Parkinson disease (PD) is a neurodegenerative condition characterized by the progressive accumulation of Lewy body inclusions beginning from the medulla and olfactory nuclei and gradually spreading through the midbrain to the neocortex (1). In the human brain, there are 2 major dopamine systems. The nigrostriatal pathway originates from the substantia nigra (SN) pars compacta (region A9) projecting to the putamen, and the ventral dopamine pathways (mesolimbic and mesocortical pathways) originate from the ventral tegmental area (VTA, A10) and innervate the limbic system and neocortex. PD pathology shows regional selectivity within the SN affecting the most ventrolateral-tier neurons that mainly project to the dorsal putamen (2), and molecular in vivo imaging studies have shown corresponding posterior-to-anterior gradient in the degeneration of the dopamine function within the striatum (3). However, to the best of our knowledge, no prior studies have investigated the midbrain projections within the dopamine system in PD.

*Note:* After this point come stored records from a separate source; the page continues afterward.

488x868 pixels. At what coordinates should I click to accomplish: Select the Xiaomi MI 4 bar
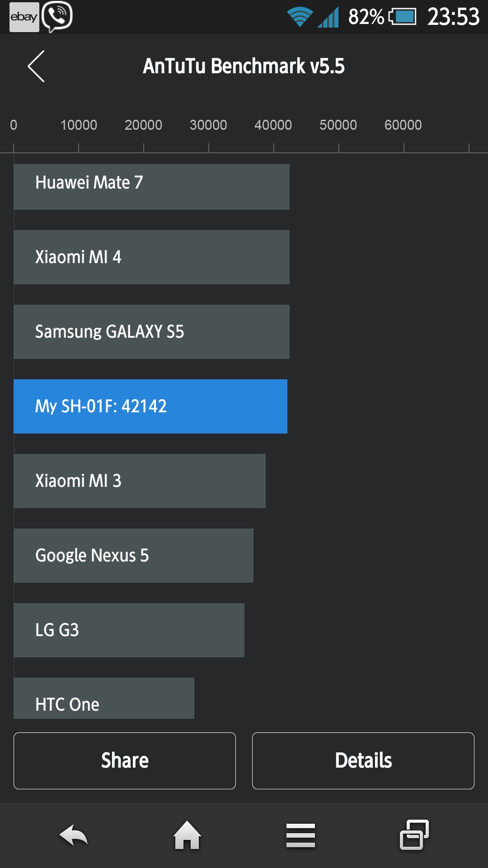click(x=151, y=257)
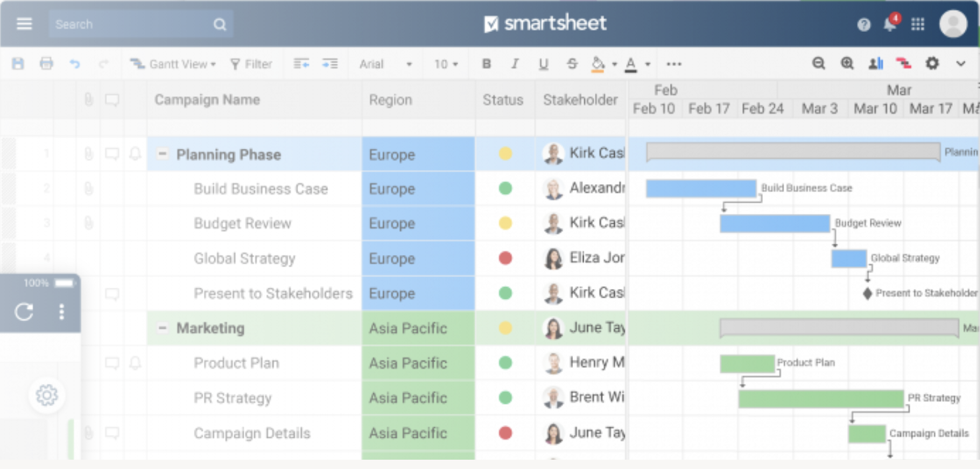Click the notifications bell with red badge
980x469 pixels.
point(890,23)
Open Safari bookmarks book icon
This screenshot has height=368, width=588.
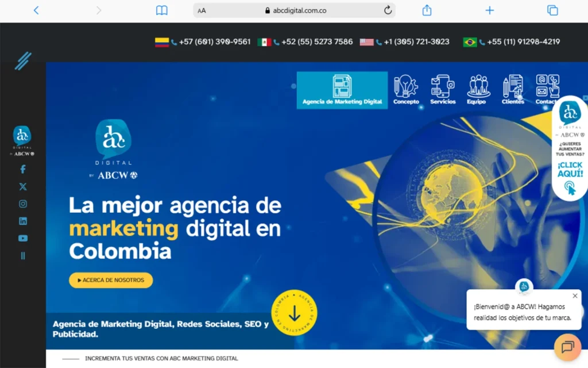point(161,10)
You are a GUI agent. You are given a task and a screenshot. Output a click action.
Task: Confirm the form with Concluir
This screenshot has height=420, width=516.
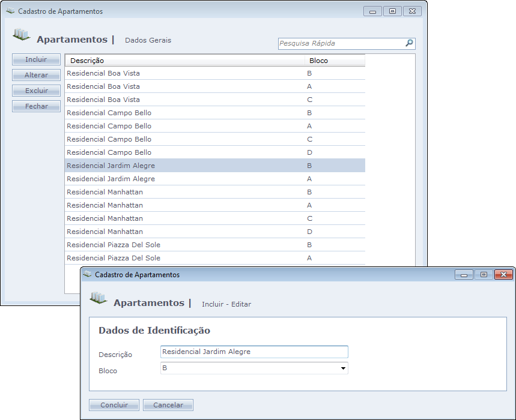[x=114, y=405]
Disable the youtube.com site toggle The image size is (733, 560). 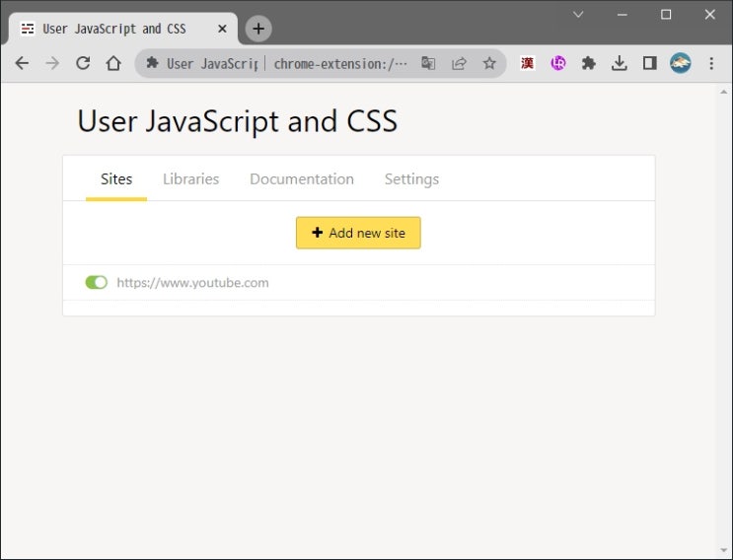(x=96, y=283)
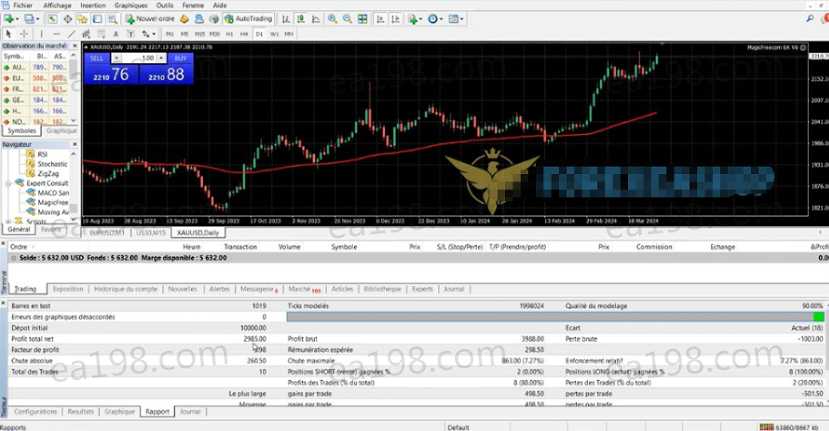This screenshot has width=829, height=431.
Task: Select the Stochastic indicator in Navigator
Action: (x=52, y=163)
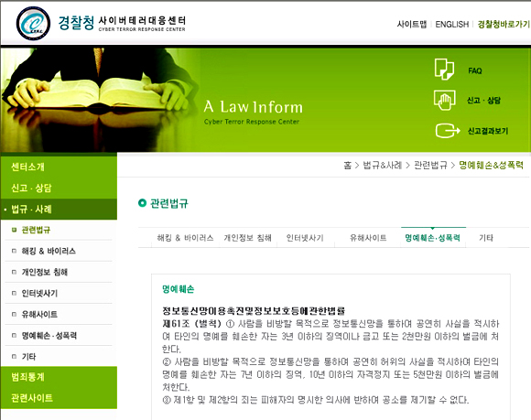Go to 경찰청바로가기 link
This screenshot has height=420, width=531.
tap(504, 24)
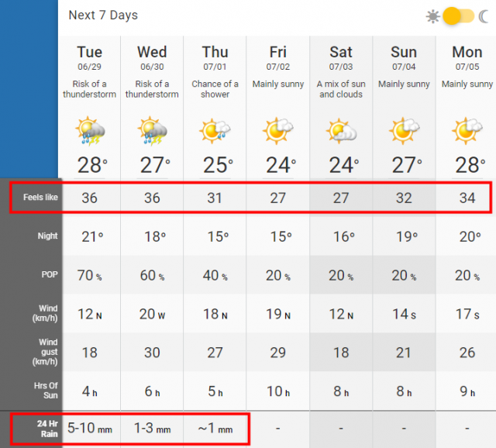Click Wednesday's 27° high temperature
Viewport: 496px width, 448px height.
click(x=155, y=165)
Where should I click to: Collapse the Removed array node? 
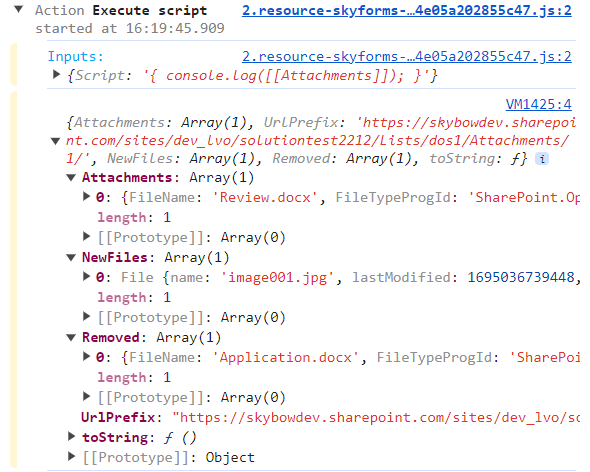pyautogui.click(x=71, y=338)
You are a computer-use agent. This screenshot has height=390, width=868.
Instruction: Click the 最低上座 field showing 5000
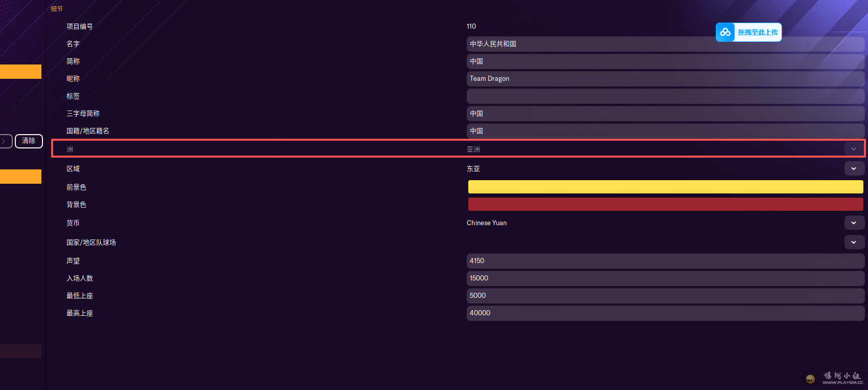tap(665, 296)
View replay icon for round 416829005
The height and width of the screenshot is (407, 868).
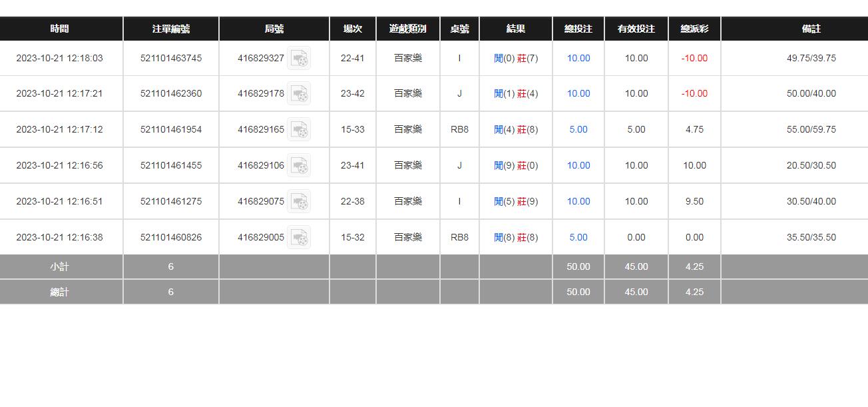299,238
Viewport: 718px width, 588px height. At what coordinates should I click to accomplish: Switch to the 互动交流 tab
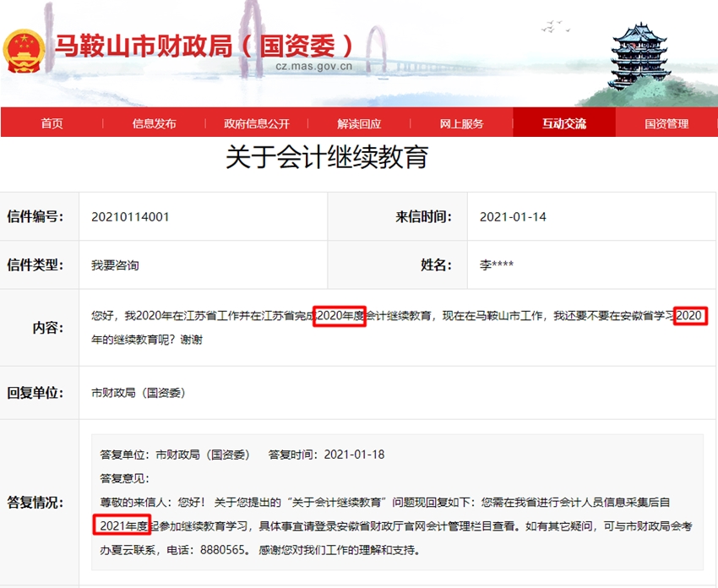(564, 123)
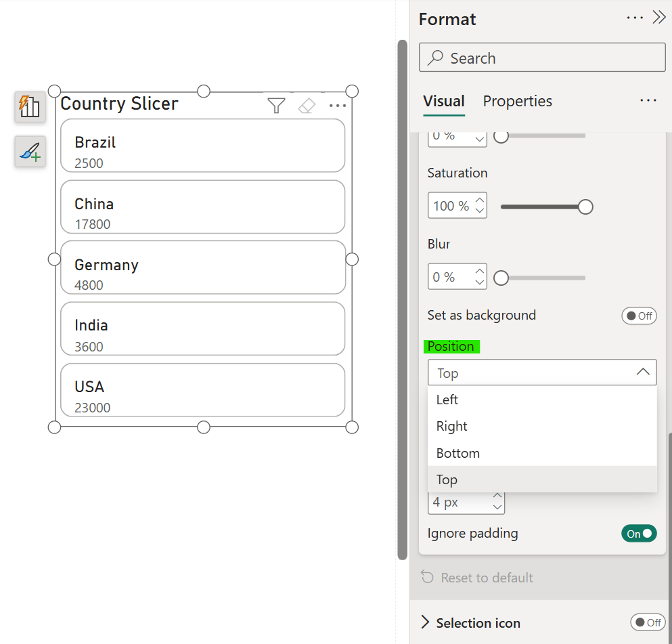Click the build visual icon beside slicer
The width and height of the screenshot is (672, 644).
click(30, 107)
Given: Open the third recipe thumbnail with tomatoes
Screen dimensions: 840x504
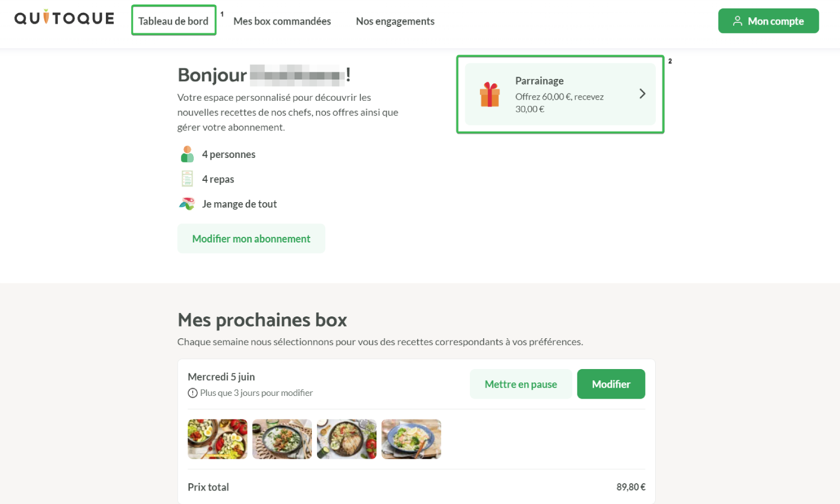Looking at the screenshot, I should point(347,439).
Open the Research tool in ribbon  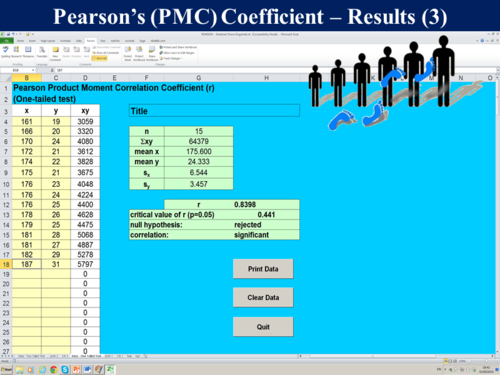(x=16, y=51)
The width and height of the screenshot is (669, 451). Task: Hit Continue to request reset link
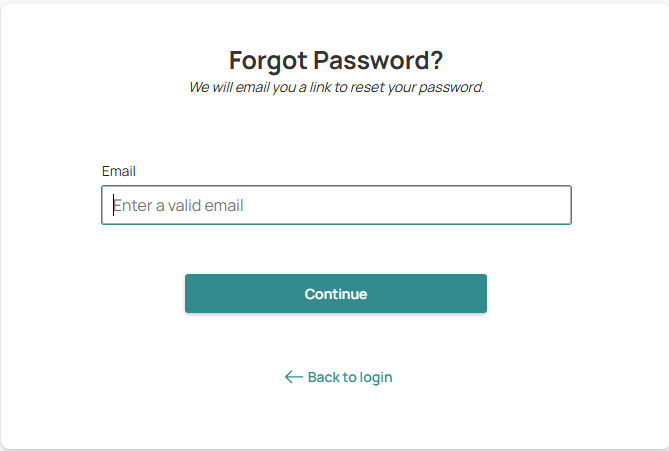[x=336, y=294]
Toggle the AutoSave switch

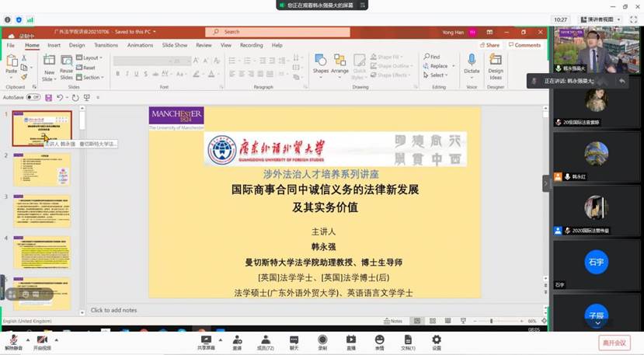coord(33,97)
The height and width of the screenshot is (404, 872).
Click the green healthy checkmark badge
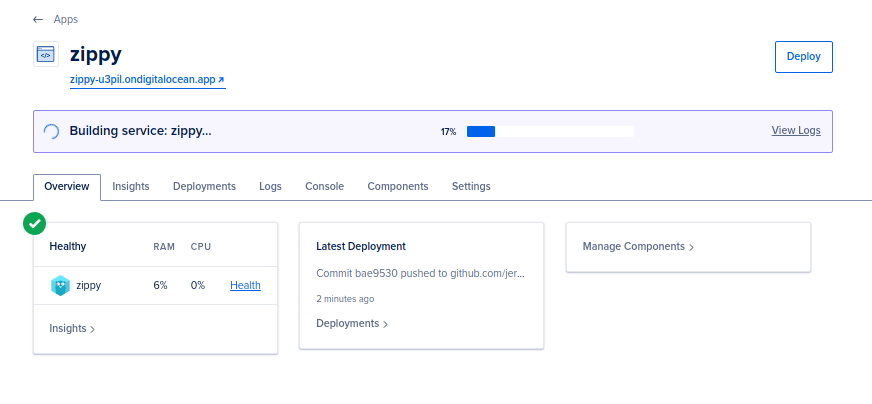click(x=35, y=223)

PD is primarily treated with medications that enhance the brain dopamine function, but not all symptoms of the disease respond favorably to the treatment. In addition, restoring the brain’s dopamine function can lead to the development of behavioral disorders, such as impulse control disorders (ICDs) and psychotic symptoms. These disorders are linked with increased brain dopamine function, and they can appear even though the patient suffers from marked bradykinesia and rigidity from insufficient dopamine signaling in the nigrostriatal pathway (47). The hyperdopaminergic symptoms in medicated PD patients can be explained by the dopamine overdose hypothesis, which assumes a relative overactivation of the mesolimbic and mesocortical (referred later to as ventral), compared with nigrostriatal (referred to as dorsal), dopaminergic pathways (8,9). As the degree of damage in the nigrostriatal pathway is more severe than in the mesocorticolimbic pathways, it might lead to a shift in the balance of mesencephalic projections from the dorsal striatum to limbic and frontal cortical regions (dorsal-to-ventral shift). Such a shift in the midbrain dopamine signaling would explain why even small doses of dopaminergic medications can induce behavioral side effects that are assumed to originate from the mesocorticolimbic pathways.

SPECT with the radioligand 123I-FP-CIT (123I-N-ω-fluoropropyl-2β-carbomethoxy-3β-(4-iodophenyl)nortropane) is widely used in the differential diagnosis of PD. Several studies have provided uniform evidence that there is reduction in the striatal 123I-FP-CIT signal, which correlates with the severity of the nigrostriatal cell loss in PD (10). In the clinical practice, 123I-FP-CIT is used as a dopamine transporter (DAT) ligand, but it binds to other monoamine transporters as well. 123I-FP-CIT has the highest affinity for DAT, which is followed by the serotonin transporter (SERT), and low affinity for the norepinephrine transporter (11). Therefore, the neurotransmitter system under study depends on the relative density (and ligand affinity) of the monoamine transporters in the given brain region. For instance, in the dopamine-rich striatum 123I-FP-CIT binding can be considered specific for DAT, but the binding is mainly for SERT in the thalamus and raphe nuclei (12). However, the signal-to-noise ratio of 123I-FP-CIT in the extrastriatal regions is clearly lower than in the DAT-rich striatum, which has limited the extrastriatal use of 123I-FP-CIT. Also, the existing literature about monoaminergic function outside the striatum is nonuniform (1317). Some of the studies have reported decreased serotonin function in PD, whereas other studies have provided inconclusive results or have been methodologically limited by a lack of reliable evaluation of the midbrain nuclei.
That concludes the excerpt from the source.